Rus tarihi boyunca mizah, baskılara direnerek varlık mücadelesini sürdürdü. Avrupa'dan gelen karikatür sanatıysa, Ekim Devrimi'yle birlikte farklı bir boyuta geçti. Ülkede karikatür denince akla ilk gelenler, Ekim Devrimi'nin ardından 1922'de kurulan Krokodil dergisi ve Komünist Parti'nin halkın giderek ilgisini çeken karikatür sanatını kontrol altında geliştirebilmek için 1936'de kurdurduğu Soyuz Multfilm.
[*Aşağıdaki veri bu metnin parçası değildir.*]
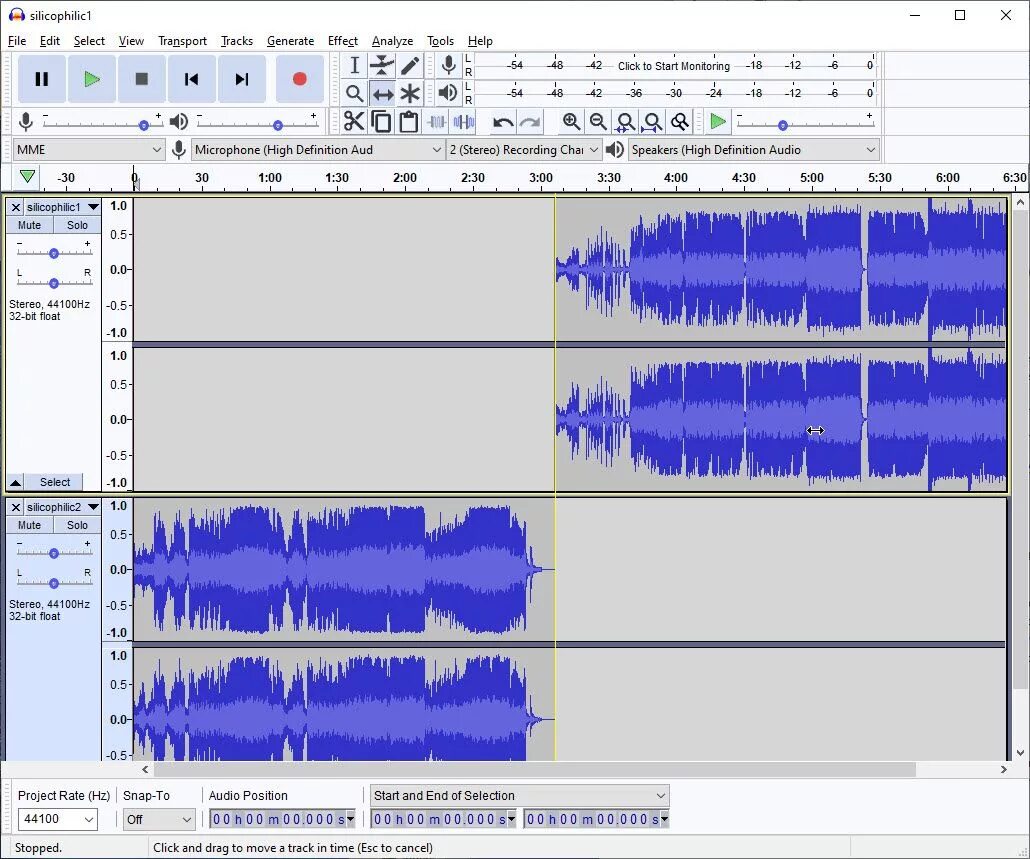The height and width of the screenshot is (859, 1030).
Task: Adjust the silicophilic1 gain slider
Action: [x=51, y=252]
60'larla birlikte karikatürde yaşanan patlama sürecinde ise ünlü Çeburaşka figürü ortaya çıktı. Ünü bütün dünyaya yayılan bu sevimli kahraman, 1980'de Moskova'da yapılan olimpiyatların da simgesi oldu. Bugünse Rusya'da karikatür gazete sayfalarına hapsolmuş durumda. Krokodil'in bir zamanlar bir milyona yakın sattığı ülkede mizah konusunda tam bir sessizlik hakim. Buna bağlı olarak da karikatüristler sadece sokakta çalışarak hayatlarını idame ettirebiliyor.
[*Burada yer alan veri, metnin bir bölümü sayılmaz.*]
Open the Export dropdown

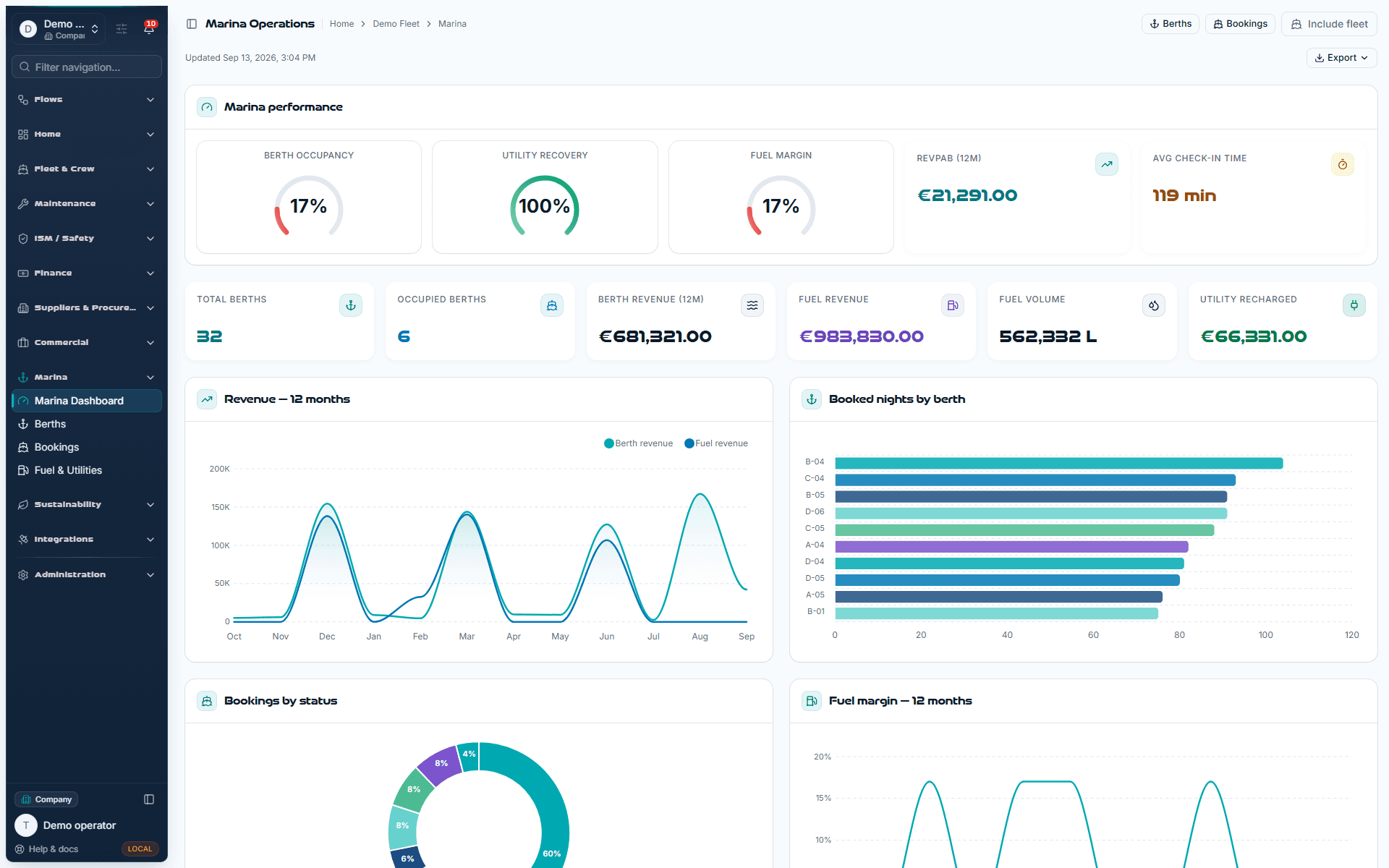click(x=1341, y=58)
Karikatürist Vasili Potapov, bugünkü durumla alakalı şu şekilde konuştu: “Sovyetler'i baskılar ve mizaha dönük yaklaşımı açısından eleştirmek mümkün. Fakat teknik olarak karikatürle ilgili konuşmamız gerekecek olursa o dönemin seviyesini tekrar yakalamamız zor. Hem eğitim, hem de imkanlar bugünle kıyaslanamayacak kadar ilerlemişti. Tabi insanların bakış açısı da önemli rol oynadı bunda. Eskiden insanlar iktidarla alay edilmesinden hoşlanırdı. Bunu sadece bir hükümet idaresi gibi değil de daha geniş düşünün. Yani okulda, orduda, ailede iktidar kimde ise onu hedefe koymak insanları güldürürdü. Oysa şimdi insanlar güleceklerse de kendilerine gülmeyi tercih ediyor. Burada çalışmak benim için iyi. İnsanlarla iç içeyim, bir mizahçı başka ne ister?"
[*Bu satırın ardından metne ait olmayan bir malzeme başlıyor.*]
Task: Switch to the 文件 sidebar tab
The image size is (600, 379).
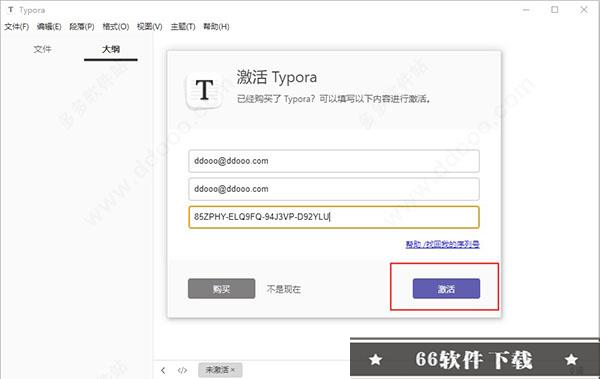Action: (42, 49)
Rus karikatürü için o eski ihtişamlı günlere geri dönüş ihtimali çok zayıf. Yeni nesil de karikatüre karşı ilgisiz. Dünya sinemasına damga vuran animasyon örnekleri mizahçılar ve karikatüristler için yeni bir yol gibi görünüyor. Vasili Potapov, animasyon usûlünün yakında elle çizimi tarihe gömeceğini söylerken, sözlerini şu şekilde sürdürdü: “Ben animasyon dünyasına uyum sağlayamadım. Elle çizimi tarihe gömecek yakında bu usûl. Belki daha hızlı, daha renkli, fakat giderek duygusunu her geçen gün daha fazla kaybediyor. Bize bu topraklarda mizahla ilgili avantaj sağlayan, her türden insanın bol olması. Şurası çok açık ki Batı mizahı Rusya'da pek prim yapmıyor. Amerikan mizahında konu bilindik, seyirci ve gülme efektleri hazır. Bir izleyici olarak bana ne ihtiyaçları var ki? Bana bu ısmarlama alkış ya da kahkaha zevk vermiyor, espri ne kadar güçlü olursa olsun."

Türkiye'de mizah

Türkiye'de tiyatro, piyes, orta oyunu gibi sahne sanatlarındaki dallar, süreç içinde Batı'daki benzerlerinden farklı bir şekilde gelişti. Batı'da dram örnekleri ağırlık kazanırken, Türkiye’de verilen eserlerde mizah kendisini gösterir biçimde ağırlık kazandı.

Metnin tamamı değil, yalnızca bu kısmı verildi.